Stated exercise A:
Rewrite the Spain in Films text from "I always enjoy" up to and including "into the bullring.", replacing "matador" with "bullfighter".
Stated exercise B:
Extend the Spain in Films list of favorite movies, picking up after its last sentence.

Passage:
※ ※ ※
Tag Archives: Spanish cinema

Spain in Films

I always enjoy watching films as a way of understanding Spain and Spanish popular culture. Here is a list some of my favorites:

Blood and Sand (1941) Language: English

The film is based on the 1908 Spanish novel about bullfighting, Sangre y Arena by Valencia’s most famous writer, Vicente Blasco Ibáñez. There are two earlier versions of Blood and Sand, a 1922 version starring Rudolph Valentino, and a 1916 version filmed by Blasco Ibáñez himself. The story follows the fate of  impetuous young Spaniard Juan Gallardo (played by Tyrone Power) who aspires to become a famous matador, following his dead father’s footsteps into the bullring.

Why I like it: A superbly entertaining Hollywood production depicting the world of Spanish bullfighting culture with accuracy.

Note: “Blood and Sand” is one of the few classic cocktails that includes Scotch. It was named for the 1922 version of the film that starred Rudolph Valentino. The red juice of the blood orange in the drink helped link it to the film. The recipe is first known to have appeared in the 1930 Savoy Cocktail Book. Here’s the recipe:

Main alcohol: Scotch whisky, Vermouth Ingredients: 3/4 oz Blood orange juice, 3/4 oz Sweet Vermouth, 3/4 oz Cherry Heering, 3/4 oz Blended Scotch Preparation: Combine all ingredients in a Collins glass, add another splash of orange juice then flame the zest over it.Served: Straight up; without ice Standard garnish: Maraschino cherry, Flamed orange zest Drinkware: Collins glass, Cocktail glass

Pandora and the Flying Dutchman (1951) Language: English

Pandora and the Flying Dutchman is a British film, directed by Albert Lewin, based on the legend of the Flying Dutchman. The film stars Ava Gardner, James Mason, and bullfighter Mario Cabré. It was filmed mainly on the Costa Brava. A Dutchman, living in the 17th century, is not permitted to rest until he finds a woman who loves him enough to die for him. He meets and falls in love with the reincarnation of a woman from his past.
※ ※ ※
Raw records:
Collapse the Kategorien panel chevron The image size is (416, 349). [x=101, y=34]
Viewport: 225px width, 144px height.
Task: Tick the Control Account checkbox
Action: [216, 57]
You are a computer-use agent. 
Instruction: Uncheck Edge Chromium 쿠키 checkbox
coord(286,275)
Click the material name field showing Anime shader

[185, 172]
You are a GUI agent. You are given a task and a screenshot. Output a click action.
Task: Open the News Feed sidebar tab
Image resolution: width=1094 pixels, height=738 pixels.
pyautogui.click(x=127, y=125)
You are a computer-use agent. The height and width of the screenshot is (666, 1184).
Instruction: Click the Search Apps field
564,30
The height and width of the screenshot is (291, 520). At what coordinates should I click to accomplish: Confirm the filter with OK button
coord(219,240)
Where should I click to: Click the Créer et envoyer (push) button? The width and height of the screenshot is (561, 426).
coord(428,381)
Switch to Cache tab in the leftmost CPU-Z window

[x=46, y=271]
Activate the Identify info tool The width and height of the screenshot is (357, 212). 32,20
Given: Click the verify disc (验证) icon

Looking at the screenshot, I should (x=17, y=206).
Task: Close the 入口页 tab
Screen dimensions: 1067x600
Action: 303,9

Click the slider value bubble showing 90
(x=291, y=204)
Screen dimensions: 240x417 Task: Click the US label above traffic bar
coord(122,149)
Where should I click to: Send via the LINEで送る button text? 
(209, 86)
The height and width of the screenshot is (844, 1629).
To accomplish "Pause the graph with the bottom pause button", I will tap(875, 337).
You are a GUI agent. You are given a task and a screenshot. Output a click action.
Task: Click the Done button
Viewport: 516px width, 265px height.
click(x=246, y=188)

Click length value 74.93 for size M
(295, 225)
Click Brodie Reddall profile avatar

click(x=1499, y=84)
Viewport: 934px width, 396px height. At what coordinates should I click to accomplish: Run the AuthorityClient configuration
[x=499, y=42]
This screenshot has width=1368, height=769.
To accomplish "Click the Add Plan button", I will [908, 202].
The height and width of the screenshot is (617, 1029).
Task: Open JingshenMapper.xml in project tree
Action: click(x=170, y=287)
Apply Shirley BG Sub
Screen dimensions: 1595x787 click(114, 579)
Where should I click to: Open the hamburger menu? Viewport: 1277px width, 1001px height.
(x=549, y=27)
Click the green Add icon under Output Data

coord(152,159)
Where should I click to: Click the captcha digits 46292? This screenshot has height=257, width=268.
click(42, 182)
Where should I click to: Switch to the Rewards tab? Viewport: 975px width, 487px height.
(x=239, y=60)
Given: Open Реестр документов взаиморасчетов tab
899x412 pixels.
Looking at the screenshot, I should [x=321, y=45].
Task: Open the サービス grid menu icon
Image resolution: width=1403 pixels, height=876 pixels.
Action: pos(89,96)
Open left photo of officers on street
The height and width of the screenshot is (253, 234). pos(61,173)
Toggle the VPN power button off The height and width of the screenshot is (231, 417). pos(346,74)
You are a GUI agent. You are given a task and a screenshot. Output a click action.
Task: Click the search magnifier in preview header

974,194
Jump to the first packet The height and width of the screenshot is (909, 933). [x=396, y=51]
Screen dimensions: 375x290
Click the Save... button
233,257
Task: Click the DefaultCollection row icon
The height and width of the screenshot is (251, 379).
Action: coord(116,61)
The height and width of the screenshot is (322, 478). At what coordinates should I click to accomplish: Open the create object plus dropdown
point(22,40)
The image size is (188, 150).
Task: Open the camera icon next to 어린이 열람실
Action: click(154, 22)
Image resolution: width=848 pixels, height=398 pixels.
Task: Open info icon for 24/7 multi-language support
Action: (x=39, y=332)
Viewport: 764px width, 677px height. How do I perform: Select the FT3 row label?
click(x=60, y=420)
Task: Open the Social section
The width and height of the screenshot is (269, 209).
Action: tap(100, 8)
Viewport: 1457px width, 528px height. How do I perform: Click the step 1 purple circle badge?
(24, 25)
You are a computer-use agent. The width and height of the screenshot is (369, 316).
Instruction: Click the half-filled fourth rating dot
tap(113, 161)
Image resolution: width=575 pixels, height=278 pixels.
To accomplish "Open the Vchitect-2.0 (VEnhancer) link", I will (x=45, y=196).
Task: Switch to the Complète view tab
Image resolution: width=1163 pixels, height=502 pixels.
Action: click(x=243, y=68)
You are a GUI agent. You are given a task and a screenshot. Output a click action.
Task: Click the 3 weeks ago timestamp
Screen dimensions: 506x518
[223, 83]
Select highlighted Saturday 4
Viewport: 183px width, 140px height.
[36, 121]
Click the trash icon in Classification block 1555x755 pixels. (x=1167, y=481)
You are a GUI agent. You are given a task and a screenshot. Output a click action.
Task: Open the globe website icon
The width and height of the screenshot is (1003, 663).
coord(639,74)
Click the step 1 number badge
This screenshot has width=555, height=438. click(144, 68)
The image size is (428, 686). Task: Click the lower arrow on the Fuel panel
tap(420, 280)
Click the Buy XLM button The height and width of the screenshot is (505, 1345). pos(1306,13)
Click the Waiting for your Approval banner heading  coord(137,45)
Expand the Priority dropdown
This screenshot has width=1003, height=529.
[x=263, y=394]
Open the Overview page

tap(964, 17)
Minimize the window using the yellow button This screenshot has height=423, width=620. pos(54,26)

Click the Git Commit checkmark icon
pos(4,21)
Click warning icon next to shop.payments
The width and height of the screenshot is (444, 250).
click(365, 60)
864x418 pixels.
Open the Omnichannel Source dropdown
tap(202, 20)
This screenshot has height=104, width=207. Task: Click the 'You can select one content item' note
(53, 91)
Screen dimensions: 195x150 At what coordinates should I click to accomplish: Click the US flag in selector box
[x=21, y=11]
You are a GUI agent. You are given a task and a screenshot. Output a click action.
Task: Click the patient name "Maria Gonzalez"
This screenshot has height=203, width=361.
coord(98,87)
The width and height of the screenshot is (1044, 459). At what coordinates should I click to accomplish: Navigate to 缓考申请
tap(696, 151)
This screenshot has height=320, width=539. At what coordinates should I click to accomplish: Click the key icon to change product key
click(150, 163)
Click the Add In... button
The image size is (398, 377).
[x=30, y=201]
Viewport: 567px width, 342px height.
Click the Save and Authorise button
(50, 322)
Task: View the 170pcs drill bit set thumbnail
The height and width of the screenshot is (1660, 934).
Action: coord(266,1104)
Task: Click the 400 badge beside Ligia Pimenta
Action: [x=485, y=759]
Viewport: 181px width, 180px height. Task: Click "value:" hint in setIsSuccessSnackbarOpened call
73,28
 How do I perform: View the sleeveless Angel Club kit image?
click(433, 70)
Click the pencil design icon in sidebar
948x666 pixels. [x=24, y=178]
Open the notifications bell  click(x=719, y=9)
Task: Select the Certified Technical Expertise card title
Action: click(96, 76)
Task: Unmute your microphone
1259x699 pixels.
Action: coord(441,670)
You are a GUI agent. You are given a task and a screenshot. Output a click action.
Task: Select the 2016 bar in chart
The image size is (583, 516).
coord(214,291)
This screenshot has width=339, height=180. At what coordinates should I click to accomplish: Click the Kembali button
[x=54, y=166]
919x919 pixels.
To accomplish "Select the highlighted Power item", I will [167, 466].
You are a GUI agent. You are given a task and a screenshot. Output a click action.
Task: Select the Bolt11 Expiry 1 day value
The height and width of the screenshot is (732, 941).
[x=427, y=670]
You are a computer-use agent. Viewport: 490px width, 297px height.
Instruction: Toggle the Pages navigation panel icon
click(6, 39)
※ ※ ※
Expected output A:
I always enjoy watching films as a way of understanding Spain and Spanish popular culture. Here is a list some of my favorites:

Blood and Sand (1941) Language: English

The film is based on the 1908 Spanish novel about bullfighting, Sangre y Arena by Valencia’s most famous writer, Vicente Blasco Ibáñez. There are two earlier versions of Blood and Sand, a 1922 version starring Rudolph Valentino, and a 1916 version filmed by Blasco Ibáñez himself. The story follows the fate of  impetuous young Spaniard Juan Gallardo (played by Tyrone Power) who aspires to become a famous bullfighter, following his dead father’s footsteps into the bullring.

Expected output B:
Why I like it:  It is an opulent mix of myth and Spanish culture, with gorgeous cinematography and well-crafted dialogue.

Note: Most of the movie was shot on location in Tossa de Mar, Catalonia, where a statue of Gardner has been erected on the hill overlooking the town’s main beach. Here is a photo I took of the statue:

¡Bienvenido Mister Marshall!/ “Welcome Mr. Marshall!” (1953) Language: Spanish/ Subtitles: English

Welcome Mr. Marshall! is a comedy film directed by Luis García Berlanga. It considered one of the masterpieces of Spanish cinema. After finding out that North Americans are visiting Spanish villages, the citizens of Villar del Río start preparing themselves to welcome them when they arrive, with the hope of making a profit.

Why I like it: A well-crafted classic comedy about the stereotypes held by both the Spanish and Americans regarding their cultures, with social criticism of 1950s Spain.

Muerte de un ciclista/ “Death of a Cyclist” (1955) Language: Spanish/ Subtitles: English

Death of a Cyclist is a Neorealist drama directed by Juan Antonio Bardem, starring Italian actress Lucia Bosè. While returning to Madrid after an illicit encounter, a wealthy socialite housewife and a university professor accidentally hit a bicyclist with their car.  Although they see that he is still alive after the accident, they decide not to send for help, as their affair would be revealed. They drive away and leave him to die. After the bicyclist’s death is reported in the newspaper, tension keeps rising out of fear they will be exposed.

Why I like it: The film takes the theme of selfishness and uses it as a metaphor of the Franco regime which ruled Spain at the time: the worst government is only concerned with its own interests, not those of the people.

Note: Director Juan Antonio Bardem is the uncle of actor Javier Bardem. Lucia Bosè is the mother of singer Miguel Bosé, who stars in another film on this list, Tacones Lejanos.

El Cid (1961) Language: English

El Cid is a epic historical drama about the life of the Castilian knight Don Rodrigo Díaz de Vivar, called “El Cid” (from the Arabic as-sidi, meaning “The Lord”), who, in the 11th century, fought the North African Moors and contributed to the unification of Spain. The film stars Charlton Heston in the title role and was shot mostly on location in the beautiful city of Peñíscola, Spain.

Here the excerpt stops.